Kışlalar şehir dışına çıkarılmalı mı?

Askeri okulların kapatılmasına karşıyım. Asker olmazsa savunma da olmaz. Askeri de her zaman siyasetin dışında tutmak zorundasınız. En önemli vurgulardan biri laiklik. Kışlaların şehir dışına çıkarılmasıyla rant kavgası yaşanacağını düşünüyorum. Kuleli Askeri Lisesi’nin yerinin 2013’te satıldığı söyleniyor. Benzer yerler var. Mesela Yıldız’ın içindeki askeri alanlar. Deniz Kuvvetleri’nin Beykoz’un kenarında yüzlerce alanı var. Asker şehir dışına çıkarılmalı ama buralar betonlaştırılmamalıdır.

‘SARIYER’DE YAŞAMI KOLAYLAŞTIRIYORUZ’

Biraz da hizmetlerinizi konuşalım.

3. Köprü’nün yapılmaması için meclis kararı almıştık ama dinletemedik. Ormanlarımız gitti. Acısı sonradan çıkacak. İstanbul temiz havasını Poyraz bölgesinden alıyor. Sarıyer’de 5 yılda temel alt yapı sorunlarını çözdük. Hayatın her alanına dokunduk. Mesela 1 Eylül Dünya Barış Günü’nü kutluyoruz. Yaşamı kolaylaştırıyoruz ve yeni bir yaşam kurma çabasındayız. Sosyal sorumluluk projemiz var. Kadınlar, gençler ve sokak hayvanlarıyla ilgili pek çok proje üretiyoruz. Sorunlarla da uğraşıyoruz. Yetki karmaşası var.
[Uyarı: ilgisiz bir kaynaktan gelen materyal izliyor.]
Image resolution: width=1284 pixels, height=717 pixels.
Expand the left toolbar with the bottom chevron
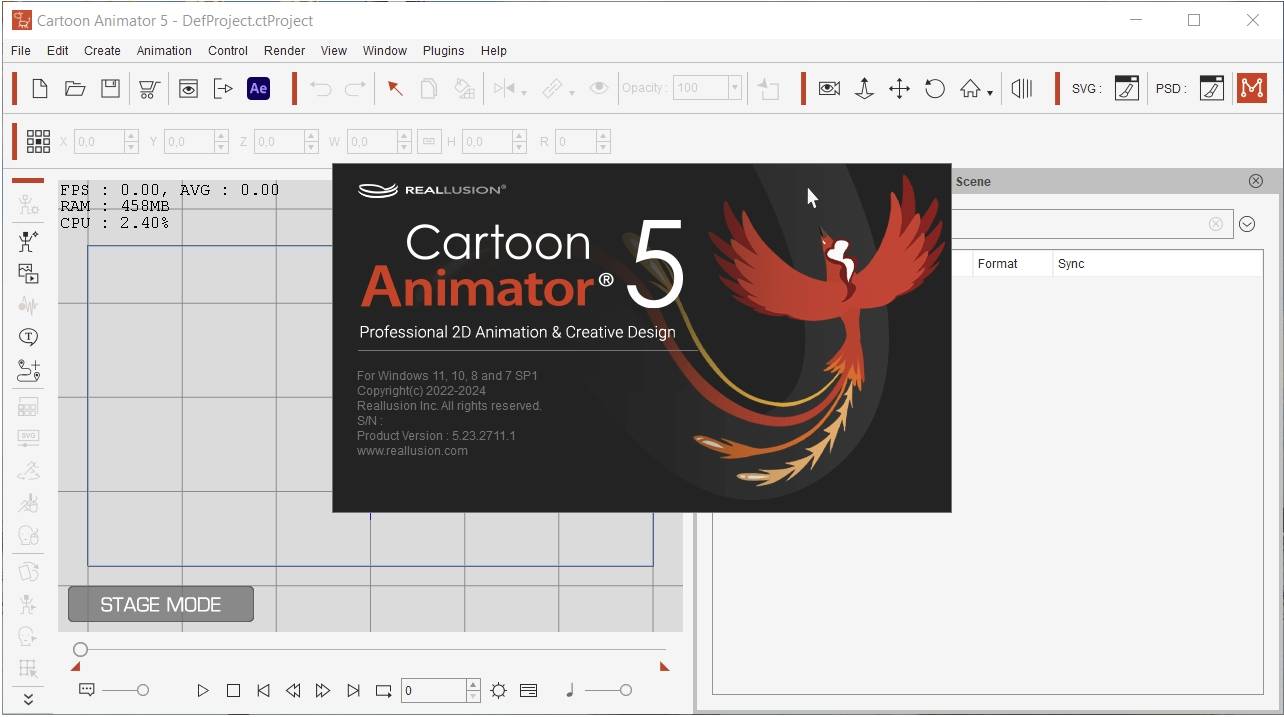pyautogui.click(x=28, y=698)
Bazı yerlerde engelleniyoruz. Sahile hiç dokunamıyoruz. Üstelik oralarda çok ciddi görüntü kirliliği yaratan binalar var. Sarıyer Akademi’de 200’e yakın öğrenciyi eğittik ve üniversitelere yerleştirdik. Üstelik ücret almadan. İnsanların barış içinde yaşaması için çalışıyoruz. Hedefimiz yaşam. Ancak bazı konularda engelleniyoruz. Mesela Sarıyer bir balıkçı kenti ama balık satış merkezimiz yok. Yapamıyoruz. Çünkü ön görünüm Büyükşehir’in yetkisinde.

Sarıyer için en önemli projeniz nedir?

Son dönemde beni en çok heyecanlandıran yeni hizmet binamız oldu. Dünyanın ilk yeşil sertifikalı binası. Tam bir yaşam alanı olacak. Kendi enerjisini üreten, su ihtiyacını yağmur suyundan karşılayan, ekolojik demo parkı bulunan şahane bir bina. İçinde kültür merkezleri, iki ayrı müze, tiyatro salonları olacak. Bina dünyanın en ünlü akreditasyon sertifikasını almış akıllı ve insan sever bir bina.